German Federal Cabinet advises on continuation of Bundeswehr-mission in the scope of MINUSMA
Human rights activists demand clear objectives for the mission in Mali (press release)
The Society for Threatened Peoples (STP) calls for a credible public debate on the Bundeswehr's participation in the Mali-mission MINUSMA, which the Federal Cabinet will decide on today. Further, the STP demands clear objectives. "The mission in Mali has become the most dangerous foreign assignment of the Bundeswehr. It is no longer appropriate to just rubber-stamp this decision," stated Ulrich Delius, the STP's director, in Göttingen on Wednesday. "There will have to be clear guidelines to enforce human rights and lasting peace for the ethnic minorities."
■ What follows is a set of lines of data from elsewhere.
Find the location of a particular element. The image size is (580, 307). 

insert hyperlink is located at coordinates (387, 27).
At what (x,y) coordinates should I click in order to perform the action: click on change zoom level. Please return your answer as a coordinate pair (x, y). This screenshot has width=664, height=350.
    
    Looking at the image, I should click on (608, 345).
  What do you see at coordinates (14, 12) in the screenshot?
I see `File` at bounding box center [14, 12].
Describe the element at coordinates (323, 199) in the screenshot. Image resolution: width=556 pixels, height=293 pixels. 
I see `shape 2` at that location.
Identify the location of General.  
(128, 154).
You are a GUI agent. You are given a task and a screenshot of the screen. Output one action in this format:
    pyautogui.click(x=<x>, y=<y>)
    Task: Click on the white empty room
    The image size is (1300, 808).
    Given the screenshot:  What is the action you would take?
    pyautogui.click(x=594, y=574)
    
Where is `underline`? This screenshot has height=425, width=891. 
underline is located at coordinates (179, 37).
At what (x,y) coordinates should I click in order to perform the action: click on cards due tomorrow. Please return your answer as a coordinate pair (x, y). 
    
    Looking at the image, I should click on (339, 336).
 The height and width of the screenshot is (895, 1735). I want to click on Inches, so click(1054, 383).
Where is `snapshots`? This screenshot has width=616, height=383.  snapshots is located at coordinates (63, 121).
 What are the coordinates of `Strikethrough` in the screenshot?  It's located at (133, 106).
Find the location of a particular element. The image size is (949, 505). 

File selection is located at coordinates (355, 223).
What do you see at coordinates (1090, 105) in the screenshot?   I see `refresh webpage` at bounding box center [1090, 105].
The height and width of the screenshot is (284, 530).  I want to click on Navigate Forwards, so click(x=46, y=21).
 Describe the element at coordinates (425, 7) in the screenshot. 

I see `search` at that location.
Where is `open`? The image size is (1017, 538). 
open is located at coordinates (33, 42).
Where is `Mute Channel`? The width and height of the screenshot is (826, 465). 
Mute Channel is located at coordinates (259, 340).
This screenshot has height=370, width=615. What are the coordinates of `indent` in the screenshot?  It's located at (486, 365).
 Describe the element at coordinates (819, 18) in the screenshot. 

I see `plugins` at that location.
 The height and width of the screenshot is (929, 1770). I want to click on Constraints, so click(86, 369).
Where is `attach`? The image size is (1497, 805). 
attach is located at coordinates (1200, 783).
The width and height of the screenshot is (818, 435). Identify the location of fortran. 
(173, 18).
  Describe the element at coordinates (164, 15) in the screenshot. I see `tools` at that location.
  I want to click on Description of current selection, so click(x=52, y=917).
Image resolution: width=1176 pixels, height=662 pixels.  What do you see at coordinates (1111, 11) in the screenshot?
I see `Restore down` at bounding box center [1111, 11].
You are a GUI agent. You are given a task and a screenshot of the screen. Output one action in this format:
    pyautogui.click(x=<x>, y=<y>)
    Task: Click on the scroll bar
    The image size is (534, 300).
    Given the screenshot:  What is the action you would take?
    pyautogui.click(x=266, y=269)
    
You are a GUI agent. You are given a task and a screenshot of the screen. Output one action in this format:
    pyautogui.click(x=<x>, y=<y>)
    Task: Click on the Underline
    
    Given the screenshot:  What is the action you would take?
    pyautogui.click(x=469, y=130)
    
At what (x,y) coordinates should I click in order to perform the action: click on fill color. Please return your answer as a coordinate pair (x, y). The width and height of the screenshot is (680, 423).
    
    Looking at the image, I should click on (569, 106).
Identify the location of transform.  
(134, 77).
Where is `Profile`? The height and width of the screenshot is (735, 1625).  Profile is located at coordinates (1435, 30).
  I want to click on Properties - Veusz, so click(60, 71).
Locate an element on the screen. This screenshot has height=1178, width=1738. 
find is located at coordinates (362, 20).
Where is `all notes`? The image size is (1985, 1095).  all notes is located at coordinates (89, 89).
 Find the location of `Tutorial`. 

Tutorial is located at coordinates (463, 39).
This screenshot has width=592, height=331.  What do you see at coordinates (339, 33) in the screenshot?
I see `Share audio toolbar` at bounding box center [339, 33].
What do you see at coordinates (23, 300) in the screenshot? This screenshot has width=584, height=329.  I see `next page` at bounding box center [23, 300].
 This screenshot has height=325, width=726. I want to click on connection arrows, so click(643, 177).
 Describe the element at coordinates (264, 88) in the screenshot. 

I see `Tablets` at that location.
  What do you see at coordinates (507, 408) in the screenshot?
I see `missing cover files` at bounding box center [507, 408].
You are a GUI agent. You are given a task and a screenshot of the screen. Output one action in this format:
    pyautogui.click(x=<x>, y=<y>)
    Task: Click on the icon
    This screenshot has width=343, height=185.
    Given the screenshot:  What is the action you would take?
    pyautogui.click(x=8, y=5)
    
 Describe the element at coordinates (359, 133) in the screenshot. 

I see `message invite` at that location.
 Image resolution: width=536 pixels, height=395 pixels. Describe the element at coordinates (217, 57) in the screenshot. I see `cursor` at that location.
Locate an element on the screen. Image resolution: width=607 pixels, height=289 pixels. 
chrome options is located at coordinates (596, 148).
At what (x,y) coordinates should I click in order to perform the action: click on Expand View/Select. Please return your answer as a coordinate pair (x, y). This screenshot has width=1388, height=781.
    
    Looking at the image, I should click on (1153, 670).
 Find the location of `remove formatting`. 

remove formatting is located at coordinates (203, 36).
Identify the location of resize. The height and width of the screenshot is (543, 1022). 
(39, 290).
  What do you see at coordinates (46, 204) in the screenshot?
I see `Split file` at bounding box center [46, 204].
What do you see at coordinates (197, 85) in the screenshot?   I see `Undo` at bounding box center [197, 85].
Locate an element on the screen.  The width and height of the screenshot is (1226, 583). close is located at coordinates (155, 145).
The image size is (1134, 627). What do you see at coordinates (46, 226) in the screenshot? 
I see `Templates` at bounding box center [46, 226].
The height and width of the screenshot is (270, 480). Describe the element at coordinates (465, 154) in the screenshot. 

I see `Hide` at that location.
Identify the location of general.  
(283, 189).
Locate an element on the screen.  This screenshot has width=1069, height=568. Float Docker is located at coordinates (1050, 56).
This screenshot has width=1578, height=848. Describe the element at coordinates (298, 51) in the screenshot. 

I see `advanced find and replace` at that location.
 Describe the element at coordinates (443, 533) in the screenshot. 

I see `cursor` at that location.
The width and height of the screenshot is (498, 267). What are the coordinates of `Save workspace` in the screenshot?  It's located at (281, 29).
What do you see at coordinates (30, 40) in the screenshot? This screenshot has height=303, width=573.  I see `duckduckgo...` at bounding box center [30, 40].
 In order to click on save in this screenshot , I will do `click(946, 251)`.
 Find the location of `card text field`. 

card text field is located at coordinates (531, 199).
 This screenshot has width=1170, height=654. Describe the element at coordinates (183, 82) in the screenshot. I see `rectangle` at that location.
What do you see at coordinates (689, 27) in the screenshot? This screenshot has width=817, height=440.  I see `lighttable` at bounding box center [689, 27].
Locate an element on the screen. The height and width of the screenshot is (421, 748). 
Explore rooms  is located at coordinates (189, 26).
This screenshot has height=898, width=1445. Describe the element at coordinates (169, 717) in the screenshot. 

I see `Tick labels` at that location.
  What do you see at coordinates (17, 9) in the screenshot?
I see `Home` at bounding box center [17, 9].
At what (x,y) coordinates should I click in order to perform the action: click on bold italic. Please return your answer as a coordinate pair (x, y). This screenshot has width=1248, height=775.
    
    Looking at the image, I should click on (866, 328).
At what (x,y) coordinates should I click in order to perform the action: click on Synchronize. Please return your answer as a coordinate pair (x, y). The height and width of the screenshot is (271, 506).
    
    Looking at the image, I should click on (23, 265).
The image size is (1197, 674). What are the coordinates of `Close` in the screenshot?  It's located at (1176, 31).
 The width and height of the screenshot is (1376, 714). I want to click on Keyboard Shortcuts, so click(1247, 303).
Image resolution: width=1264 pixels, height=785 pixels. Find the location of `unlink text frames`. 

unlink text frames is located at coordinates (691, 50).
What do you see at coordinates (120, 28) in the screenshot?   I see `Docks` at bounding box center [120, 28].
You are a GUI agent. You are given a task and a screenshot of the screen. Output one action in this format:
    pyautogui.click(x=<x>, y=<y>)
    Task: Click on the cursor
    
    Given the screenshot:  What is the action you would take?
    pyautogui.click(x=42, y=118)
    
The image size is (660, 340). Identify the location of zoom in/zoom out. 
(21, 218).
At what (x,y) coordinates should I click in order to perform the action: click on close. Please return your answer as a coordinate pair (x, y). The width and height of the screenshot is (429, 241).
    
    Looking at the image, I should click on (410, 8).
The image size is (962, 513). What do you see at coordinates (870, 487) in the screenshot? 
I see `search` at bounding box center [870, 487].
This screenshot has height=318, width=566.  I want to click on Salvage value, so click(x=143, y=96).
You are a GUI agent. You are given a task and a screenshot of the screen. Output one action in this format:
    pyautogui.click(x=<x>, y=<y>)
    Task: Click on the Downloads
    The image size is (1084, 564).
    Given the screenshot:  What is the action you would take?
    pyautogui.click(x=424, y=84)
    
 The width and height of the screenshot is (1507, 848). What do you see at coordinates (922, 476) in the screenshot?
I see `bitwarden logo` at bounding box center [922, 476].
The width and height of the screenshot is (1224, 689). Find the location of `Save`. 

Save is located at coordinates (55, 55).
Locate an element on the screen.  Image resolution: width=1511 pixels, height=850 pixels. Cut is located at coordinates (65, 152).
This is especially true with regard to ensuring whether the Malian government is pursueing the same goals and interests as the UN. Because of the dramatic deterioration in the security situation in Mali, there are serious doubts about this. Thus, there has not only been an increase in violent attacks by Islamist extremists in the north of the country, but also an increase in violence in the long-neglected center of Mali. In addition to the Islamist attacks, the country is suffering from an escalating conflict between the hostile population groups of the Dogon and the Peulhs. Most recently, 160 inhabitants of a Peulh village got killed in a raid by a Dogon militia (March 23, 2019).
"Northern Mali is still far from stable," Delius emphasized. Tuareg representatives and human rights activists are accusing the government of delaying the implementation of the peace treaty of Algiers – apparently as an attempt to prevent more autonomy for the region and a strengthening of the Tuaregs. Like other nomadic groups in northern Mali, they have been demanding more self-determination since the 1990s – and according steps were actually agreed upon in the peace treaty of Algiers in 2015. "However, the Malian government seems to see the Tuareg people as its most important opponents, not the radical Islamists. This issue has to be clarified if MINUSMA is to be successful," Delius emphasized.
The United Nations Security Council must decide about a possible continuation of the mission by the end of June. France is pushing for a one-year extension of its mandate. The US, however, have expressed reservations, accusing Mali's government of jeopardizing the entire coalition against the growing influence of radical Islamists by failing to implement the Algiers peace treaty. From this point of view, Mali does not need a stabilization mission because there is no peace to stabilize – meaning that there would have to be a combat mission first, which would require a new mandate. "The German public has a right to know what kind of mission the federal government is about to agree to," Delius warned. "There has to be a credible public debate."